14 Replies Latest reply on May 2, 2012 1:19 PM by Richard Leeke

    Rolling Means: What's the Best Method?

    Emma Whyte

      Hello,

       

      We have a table with approximately 1,500 records containing satisfaction survey data. We are trying to create rolling means for some of the survey questions which are answered on a numeric scale, we have succeeded in this but it takes Tableau a long time to run. More specifically it is taking the desktop client a long time to display the results or edit the graph; Tableau Server is barely taxed at all. This leads us to believe that the calculation is at fault and is being performed by the client rather than the server.

       

      The calculation we are currently using is:

       

      Window_Sum(sum([Q33]),-11,0)/Window_sum(count([Q33]),-11,0)

       

      This is the total score for a 12 month period / total number of responses for a 12 month period. We verified this against a manual calculation and the results are correct.

       

      We have had a look on the forum and found a post by Joe Mako for a Rolling Median and attempted to repurpose it. It involved first creating a Cartesian product of the data set against the dates from the data set http://community.tableau.com/thread/114411. Our version of that is as follows:

       

      IF FIRST()==0 THEN

      TOTAL(AVG(

      IF DATEDIFF ('month', [date], [compare date]) < [Moving Months]
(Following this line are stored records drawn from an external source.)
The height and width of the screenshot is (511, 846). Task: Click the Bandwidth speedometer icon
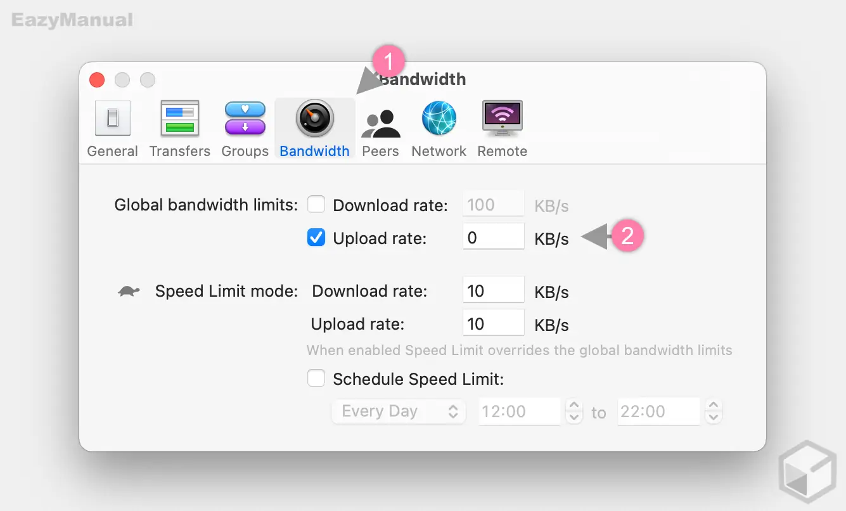point(315,119)
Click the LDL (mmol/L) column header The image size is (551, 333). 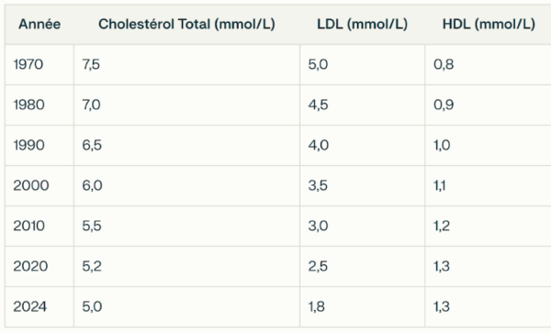363,24
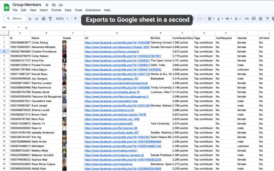Click the insert link icon
Screen dimensions: 274x171
[247, 19]
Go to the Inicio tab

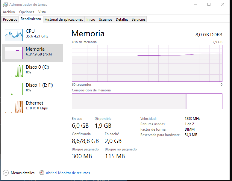(91, 19)
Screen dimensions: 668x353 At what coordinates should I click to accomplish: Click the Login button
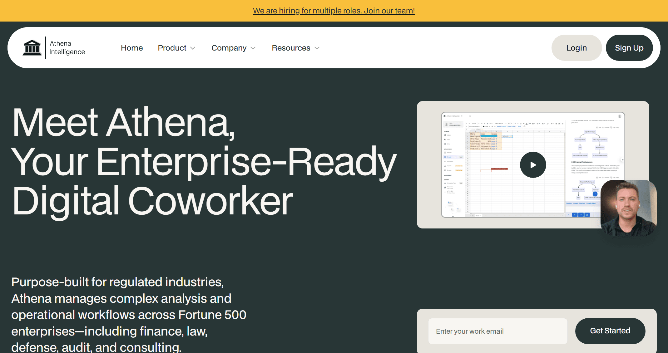click(576, 48)
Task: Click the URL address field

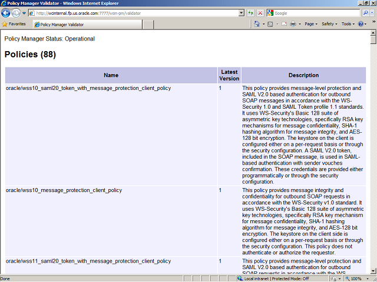Action: tap(135, 13)
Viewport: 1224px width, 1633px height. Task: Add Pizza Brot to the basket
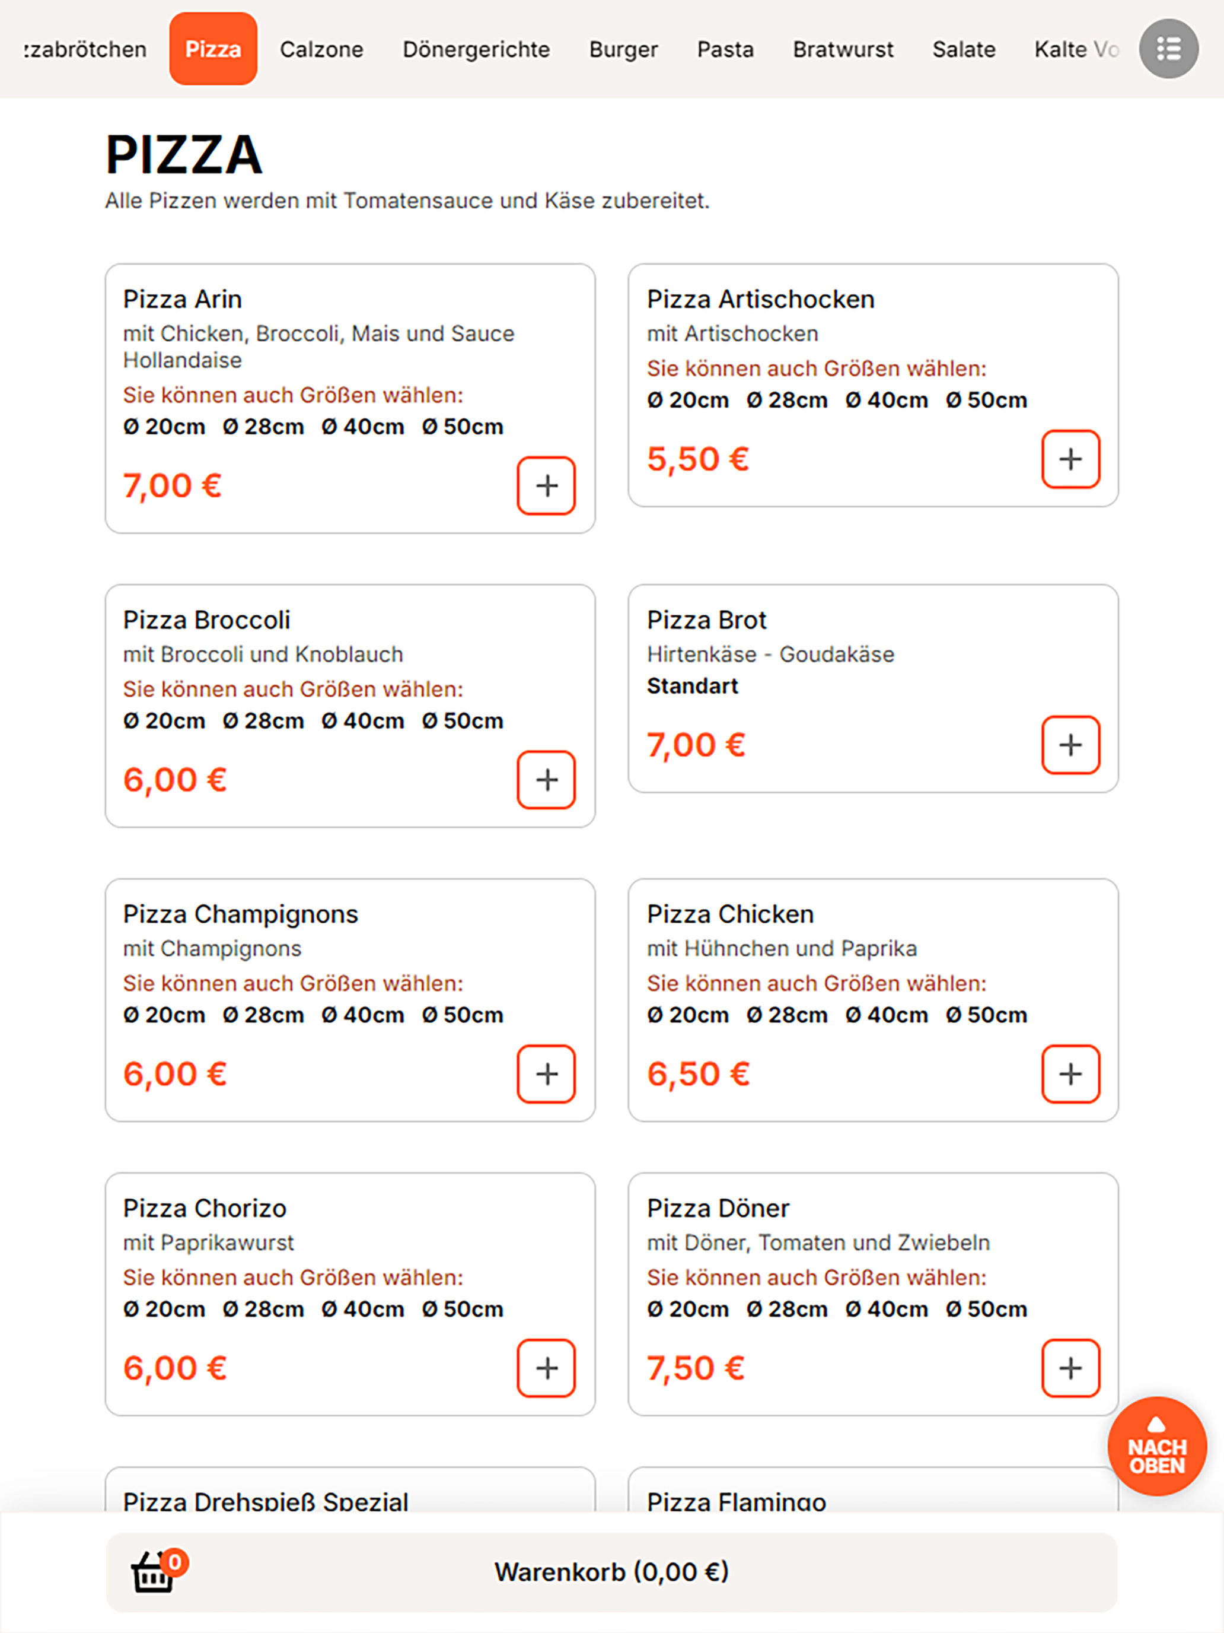pos(1071,745)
      AND [date] <= [compare date] THEN

      [Q33_01]

      END))

      END

       

      This executes very quickly and produces something very similar, but the numbers are wrong. On a hunch we modified the custom SQL that creates the Cartesian product so that it ignores nulls in date and compare date. However the numbers we get are now the averages for each month rather than a rolling mean.

       

      What we are asking is how do you guys go about computing a rolling mean (moving average)?

        • 1. Re: Rolling Means: What's the Best Method?
          Richard Leeke

          Hard to comment on this without seeing the workbook (with dummy data as appropriate).

           

          My first guess would be that you might not have the partitioning set correctly for the TOTAL() - from what you have here it looks as if Compute Using should be set to [date].
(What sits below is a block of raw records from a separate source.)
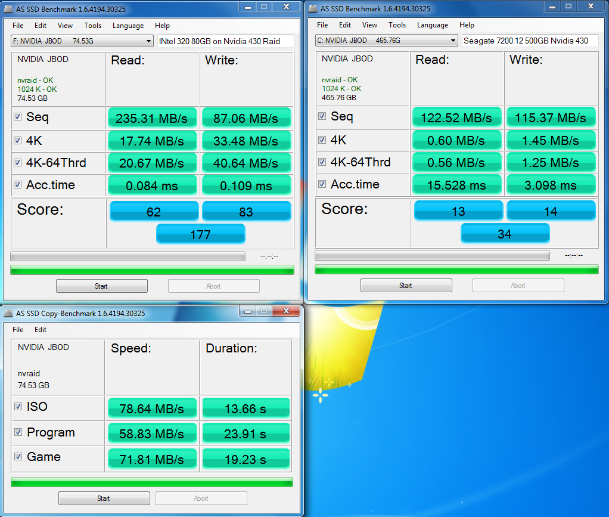Expand the C: NVIDIA JBOD 465.76G drive selector
The width and height of the screenshot is (609, 517).
(x=453, y=41)
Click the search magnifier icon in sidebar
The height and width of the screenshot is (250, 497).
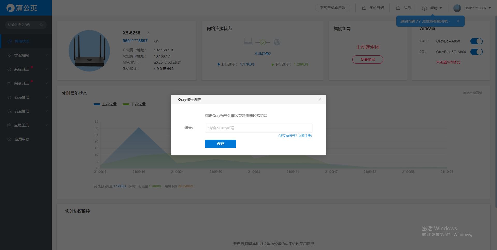(x=41, y=25)
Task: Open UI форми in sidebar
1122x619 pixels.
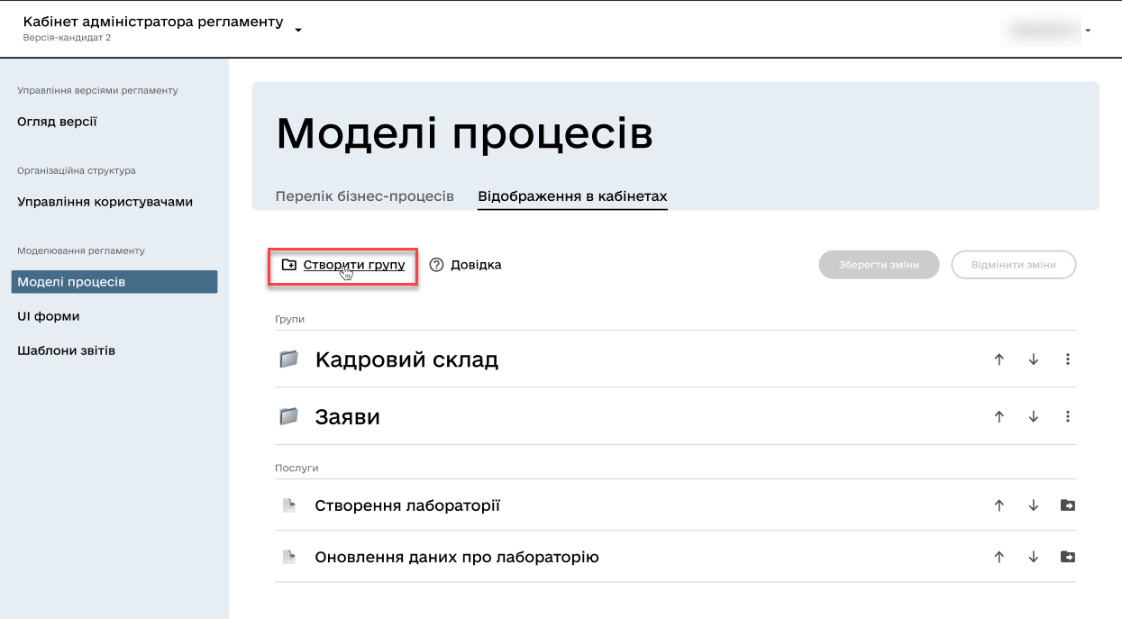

          • 2. Re: Rolling Means: What's the Best Method?
            Emma Whyte

            Hi Richard,

             

            Thanks for your reply. Please find attached a packaged workbook and dummy data as requested.

             

            We have already tried changing the Compute Using to [date] and [compare date].  [date] provided us with a blank graph (no line) and [compare date] gives us the average as a line, not a rolling mean.

             

            Any other suggestions are very welcome!

             

            Emma

            • 3. Re: Rolling Means: What's the Best Method?
              Richard Leeke

              Can you post a packaged workbook showing where you have got to - it's always much easier to help people find their problems if we have something to start with rather than just a blank workbook and some data.

               

              If you can set up the dummy workbook with the self-join and the table calculation I'll take a look.

              • 4. Re: Rolling Means: What's the Best Method?
                Emma Whyte

                Hi Richard,

                 

                I've updated the packaged workbook as requested.

                 

                What we have noticed is that the more sheets we have in each workbook with rolling mean calculations the slower the workbook gets. We are trying to calculate rolling means in such a way that doesn't tax Tableau Desktop quite so much.

                 

                Thanks

                 

                Emma

                • 5. Re: Rolling Means: What's the Best Method?
                  Richard Leeke

                  Hi Emma

                   

                  So if I understand correctly, what you've shown in the updated packaged workbook is an example of how you are currently doing it - which gives the correct answer, but too slowly. Is that right? (I'm just trying to make sure I'm understanding the right issue.)

                   

                  Your original post said that you have around 1500 rows, which is about the same as your sample data. the sample is very quick - but I assume that is because the dummy data only has two question columns. I see that your examples of the different calculations reference columns [Q33] and [Q33_01]. I assume that you have large numbers of columns and that you are repeating the calculation for each column? Is that the structure? How many questions in the data source and how many are you including in the view? That's the only place I can see the multiplier that's making it too slow could be coming from. It might be that restructuring your data source may be another option.

                   

                  I was really hoping that you would put the example together with the cross product and the variant of Joe's calculation so I could take a look at why you are getting the wrong answer. I'm not going to spend the time reworking the data source into that format - but if you post a version in that format I'll certainly take a quick look for you.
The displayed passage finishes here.